During a review of professional reference titled, "When Left Is Right and Right Is Wrong: A Case Report of Two Near-Miss Wrong-Sided Peripheral Nerve Blocks," (retrieved from https://pmc.ncbi.nlm.nih.gov/articles/PMC9217577/) dated 6/15/22, the professional reference indicated, " ... Wrong-sided peripheral nerve blocks occur with a surprisingly high frequency despite being described as a "never event." Timeout procedures are performed and documented, yet timeout omission is rarely cited as a contributing factor for wrong-sided blocks ... Author Recommendations ...Reduce time pressure to perform regional blocks by stressing the importance of quality over on-time starts when nerve blocks are involved ... Be aware of environmental cues by making mental notes of patients with bilateral injuries ...Visualize the procedure mark immediately prior to performing nerve block. Occasionally, a separate block mark may be needed if surgical mark is far from the nerve block site ...Place separate procedure marks when multiple blocks (i.e., front/back blocks) are performed on the same patient. Visualize both marks during the initial timeout ...After repositioning, institute a pause point to confirm that the second procedural mark is visible before performing the second block ...".
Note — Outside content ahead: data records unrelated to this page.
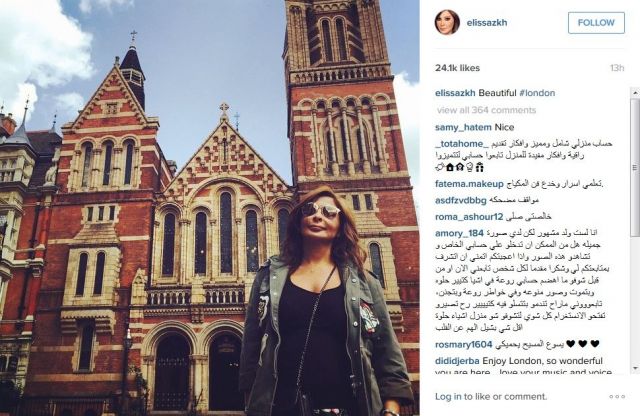This screenshot has height=416, width=640.
Task: Click the 13h post timestamp
Action: (x=617, y=68)
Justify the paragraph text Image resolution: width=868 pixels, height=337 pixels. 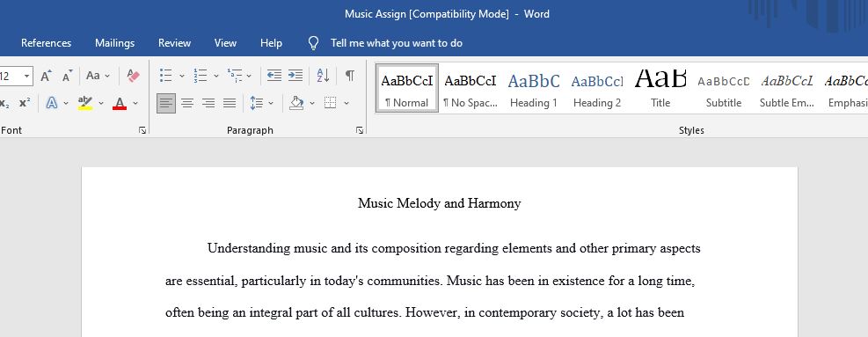pos(230,103)
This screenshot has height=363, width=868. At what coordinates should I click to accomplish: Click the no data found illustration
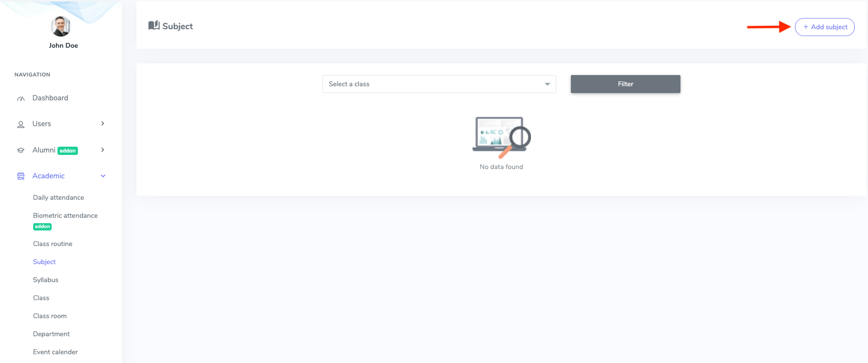click(x=501, y=137)
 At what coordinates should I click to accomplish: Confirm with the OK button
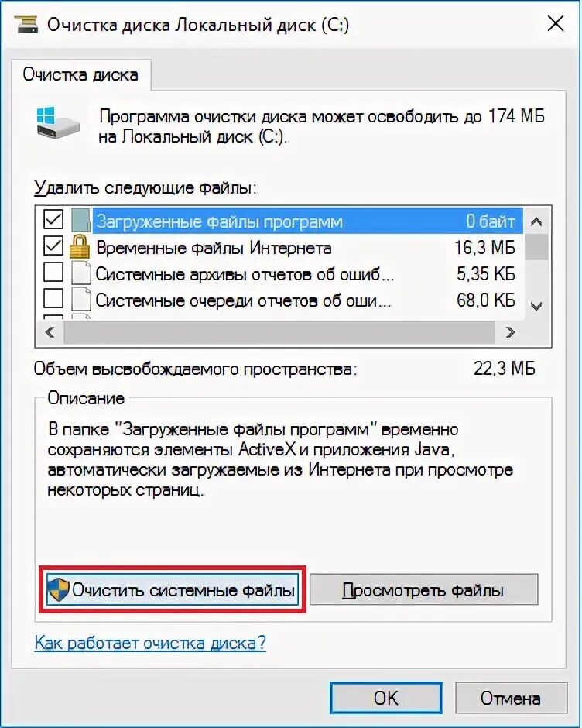coord(386,698)
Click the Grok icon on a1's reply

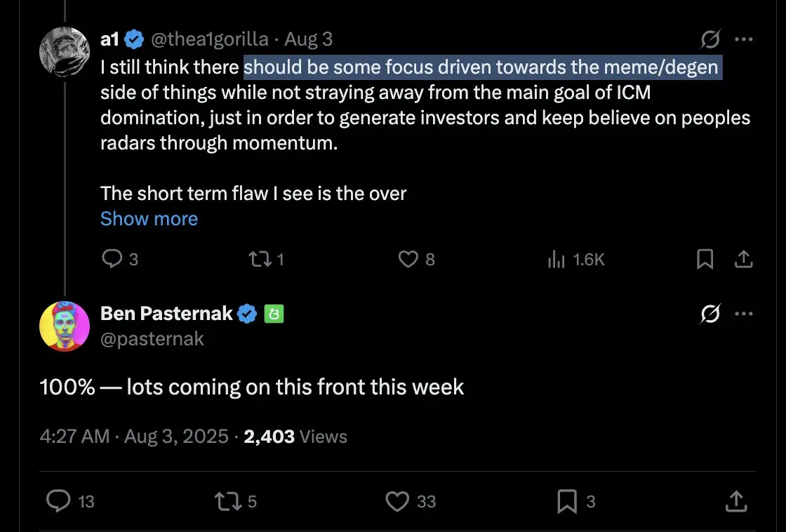710,39
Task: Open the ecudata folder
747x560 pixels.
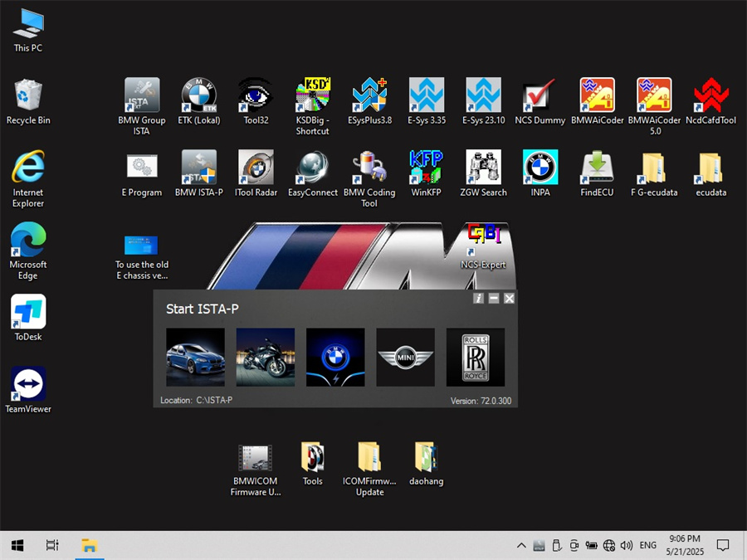Action: point(710,168)
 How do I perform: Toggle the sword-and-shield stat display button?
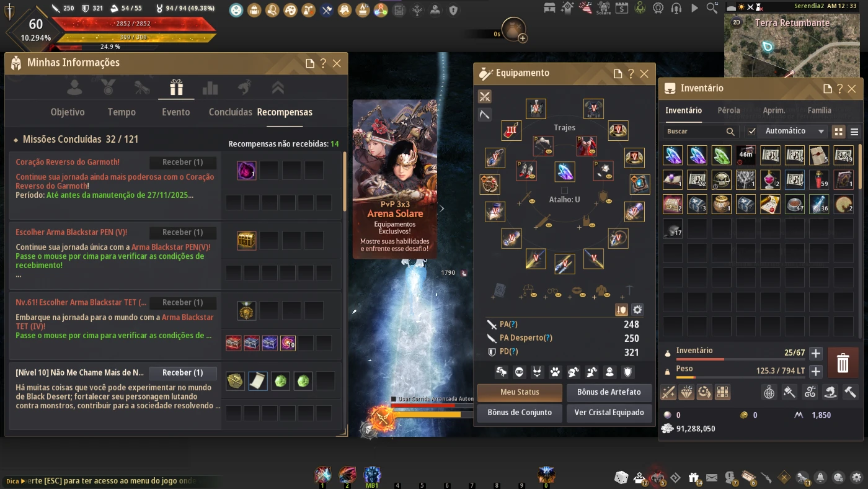[x=621, y=310]
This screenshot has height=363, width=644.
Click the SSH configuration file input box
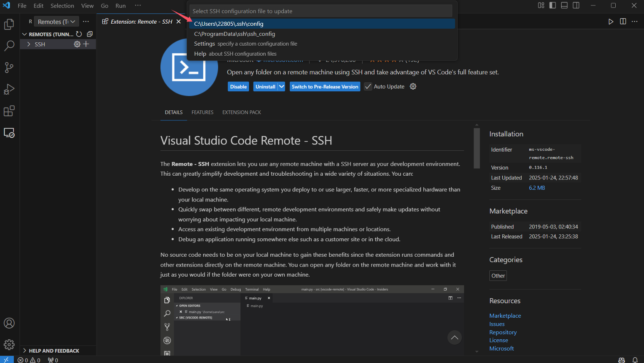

During a review of professional reference titled, "Lasting effects of general anesthetics on the brain ..." (retrieved from https://pmc.ncbi.nlm.nih.gov/articles/PMC6443620/) dated 3/11/19, the professional reference indicated, " ...General anesthetics are commonly used in major surgery. To achieve the depth of anesthesia for surgery, patients are being subjected to a variety of general anesthetics, alone or in combination. It has been long held an illusory concept that the general anesthesia is entirely reversible, and that the central nervous system is returned to its pristine state once the anesthetic agent is eliminated from the active site. However, studies indicate that perturbation (departing from established course) of the normal functioning of these targets may result in long-lasting ... undesirable effects. The ... aging brain may be vulnerable to anesthesia. An important mechanism for anesthesia-induced developmental neurotoxicity (damage to the brain, spinal cord or nerves from brain and spinal cord) ... Exposure to anesthesia to the aged brain can be a risk of the long-lasting impairments of cognitive (the mental process of gaining knowledge) function ...".